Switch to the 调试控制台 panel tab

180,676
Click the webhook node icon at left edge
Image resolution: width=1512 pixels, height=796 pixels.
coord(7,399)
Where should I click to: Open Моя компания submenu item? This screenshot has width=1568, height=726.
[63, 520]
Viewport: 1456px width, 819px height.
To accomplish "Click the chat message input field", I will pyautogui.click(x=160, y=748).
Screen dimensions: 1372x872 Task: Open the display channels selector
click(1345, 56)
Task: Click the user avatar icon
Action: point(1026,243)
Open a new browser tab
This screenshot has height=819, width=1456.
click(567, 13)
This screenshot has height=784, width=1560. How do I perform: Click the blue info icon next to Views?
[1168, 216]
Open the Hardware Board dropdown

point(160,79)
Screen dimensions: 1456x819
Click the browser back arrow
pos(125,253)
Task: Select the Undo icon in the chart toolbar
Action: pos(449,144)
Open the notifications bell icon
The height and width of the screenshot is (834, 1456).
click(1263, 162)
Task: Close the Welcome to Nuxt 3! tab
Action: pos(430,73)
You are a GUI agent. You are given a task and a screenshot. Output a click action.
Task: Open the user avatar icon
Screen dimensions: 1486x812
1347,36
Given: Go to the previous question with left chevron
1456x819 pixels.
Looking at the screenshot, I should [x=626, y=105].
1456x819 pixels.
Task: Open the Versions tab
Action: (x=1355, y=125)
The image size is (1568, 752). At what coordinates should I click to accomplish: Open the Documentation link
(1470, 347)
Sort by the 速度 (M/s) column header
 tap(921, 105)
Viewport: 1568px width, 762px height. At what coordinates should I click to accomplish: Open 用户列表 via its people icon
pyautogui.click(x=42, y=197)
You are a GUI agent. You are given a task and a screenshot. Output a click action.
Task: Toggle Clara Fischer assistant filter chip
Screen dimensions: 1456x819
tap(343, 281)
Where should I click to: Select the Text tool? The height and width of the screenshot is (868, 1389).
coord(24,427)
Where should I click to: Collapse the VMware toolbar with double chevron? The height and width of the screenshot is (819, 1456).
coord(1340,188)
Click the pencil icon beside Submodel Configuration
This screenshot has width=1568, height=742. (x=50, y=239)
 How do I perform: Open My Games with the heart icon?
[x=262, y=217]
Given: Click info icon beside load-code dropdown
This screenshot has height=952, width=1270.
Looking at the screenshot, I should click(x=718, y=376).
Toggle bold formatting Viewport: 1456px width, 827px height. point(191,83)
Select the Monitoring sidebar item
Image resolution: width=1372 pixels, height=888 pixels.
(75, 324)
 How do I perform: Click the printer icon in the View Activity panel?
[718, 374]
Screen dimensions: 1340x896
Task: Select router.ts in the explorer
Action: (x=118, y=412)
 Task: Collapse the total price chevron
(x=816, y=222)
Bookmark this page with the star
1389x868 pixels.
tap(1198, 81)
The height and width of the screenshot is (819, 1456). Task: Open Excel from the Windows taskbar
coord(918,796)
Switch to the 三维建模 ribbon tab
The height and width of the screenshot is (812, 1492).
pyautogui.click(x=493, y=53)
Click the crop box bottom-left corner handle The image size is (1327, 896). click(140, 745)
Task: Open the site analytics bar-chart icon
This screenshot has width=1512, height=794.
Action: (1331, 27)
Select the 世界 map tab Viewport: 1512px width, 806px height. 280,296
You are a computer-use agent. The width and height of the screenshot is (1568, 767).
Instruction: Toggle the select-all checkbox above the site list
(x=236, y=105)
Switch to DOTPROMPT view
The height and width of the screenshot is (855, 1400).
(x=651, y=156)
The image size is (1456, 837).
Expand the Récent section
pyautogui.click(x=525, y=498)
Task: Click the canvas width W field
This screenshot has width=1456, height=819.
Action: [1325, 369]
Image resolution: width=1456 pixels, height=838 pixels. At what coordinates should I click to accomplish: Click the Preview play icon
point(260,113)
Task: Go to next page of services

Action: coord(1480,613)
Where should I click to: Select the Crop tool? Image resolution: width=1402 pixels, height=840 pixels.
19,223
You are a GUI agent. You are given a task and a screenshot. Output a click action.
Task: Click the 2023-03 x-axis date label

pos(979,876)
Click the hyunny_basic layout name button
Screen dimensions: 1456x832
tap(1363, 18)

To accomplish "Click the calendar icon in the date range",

What is required: The complete listing is needed again, with each line reproduced exactly.

Solution to the exercise:
Switch to the 调试控制台 panel tab

180,676
Click the webhook node icon at left edge
Image resolution: width=1512 pixels, height=796 pixels.
coord(7,399)
Where should I click to: Open Моя компания submenu item? This screenshot has width=1568, height=726.
[63, 520]
Viewport: 1456px width, 819px height.
To accomplish "Click the chat message input field", I will pyautogui.click(x=160, y=748).
Screen dimensions: 1372x872 Task: Open the display channels selector
click(1345, 56)
Task: Click the user avatar icon
Action: point(1026,243)
Open a new browser tab
This screenshot has height=819, width=1456.
click(567, 13)
This screenshot has height=784, width=1560. How do I perform: Click the blue info icon next to Views?
[1168, 216]
Open the Hardware Board dropdown

point(160,79)
Screen dimensions: 1456x819
Click the browser back arrow
pos(125,253)
Task: Select the Undo icon in the chart toolbar
Action: pos(449,144)
Open the notifications bell icon
The height and width of the screenshot is (834, 1456).
click(1263, 162)
Task: Close the Welcome to Nuxt 3! tab
Action: pos(430,73)
You are a GUI agent. You are given a task and a screenshot. Output a click action.
Task: Open the user avatar icon
Screen dimensions: 1486x812
1347,36
Given: Go to the previous question with left chevron
1456x819 pixels.
Looking at the screenshot, I should [x=626, y=105].
1456x819 pixels.
Task: Open the Versions tab
Action: (x=1355, y=125)
The image size is (1568, 752). At what coordinates should I click to accomplish: Open the Documentation link
(1470, 347)
Sort by the 速度 (M/s) column header
 tap(921, 105)
Viewport: 1568px width, 762px height. At what coordinates should I click to accomplish: Open 用户列表 via its people icon
pyautogui.click(x=42, y=197)
You are a GUI agent. You are given a task and a screenshot. Output a click action.
Task: Toggle Clara Fischer assistant filter chip
Screen dimensions: 1456x819
tap(343, 281)
Where should I click to: Select the Text tool? The height and width of the screenshot is (868, 1389).
coord(24,427)
Where should I click to: Collapse the VMware toolbar with double chevron? The height and width of the screenshot is (819, 1456).
coord(1340,188)
Click the pencil icon beside Submodel Configuration
This screenshot has width=1568, height=742. (x=50, y=239)
 How do I perform: Open My Games with the heart icon?
[x=262, y=217]
Given: Click info icon beside load-code dropdown
This screenshot has height=952, width=1270.
Looking at the screenshot, I should click(x=718, y=376).
Toggle bold formatting Viewport: 1456px width, 827px height. point(191,83)
Select the Monitoring sidebar item
Image resolution: width=1372 pixels, height=888 pixels.
(75, 324)
 How do I perform: Click the printer icon in the View Activity panel?
[718, 374]
Screen dimensions: 1340x896
Task: Select router.ts in the explorer
Action: (x=118, y=412)
 Task: Collapse the total price chevron
(x=816, y=222)
Bookmark this page with the star
1389x868 pixels.
tap(1198, 81)
The height and width of the screenshot is (819, 1456). Task: Open Excel from the Windows taskbar
coord(918,796)
Switch to the 三维建模 ribbon tab
The height and width of the screenshot is (812, 1492).
pyautogui.click(x=493, y=53)
Click the crop box bottom-left corner handle The image size is (1327, 896). click(140, 745)
Task: Open the site analytics bar-chart icon
This screenshot has width=1512, height=794.
Action: (1331, 27)
Select the 世界 map tab Viewport: 1512px width, 806px height. 280,296
You are a computer-use agent. The width and height of the screenshot is (1568, 767).
Instruction: Toggle the select-all checkbox above the site list
(x=236, y=105)
Switch to DOTPROMPT view
The height and width of the screenshot is (855, 1400).
(x=651, y=156)
The image size is (1456, 837).
Expand the Récent section
pyautogui.click(x=525, y=498)
Task: Click the canvas width W field
This screenshot has width=1456, height=819.
Action: [1325, 369]
Image resolution: width=1456 pixels, height=838 pixels. At what coordinates should I click to accomplish: Click the Preview play icon
point(260,113)
Task: Go to next page of services

Action: coord(1480,613)
Where should I click to: Select the Crop tool? Image resolution: width=1402 pixels, height=840 pixels.
19,223
You are a GUI agent. You are given a task and a screenshot. Output a click action.
Task: Click the 2023-03 x-axis date label

pos(979,876)
Click the hyunny_basic layout name button
Screen dimensions: 1456x832
tap(1363, 18)

To accomplish "Click the calendar icon in the date range",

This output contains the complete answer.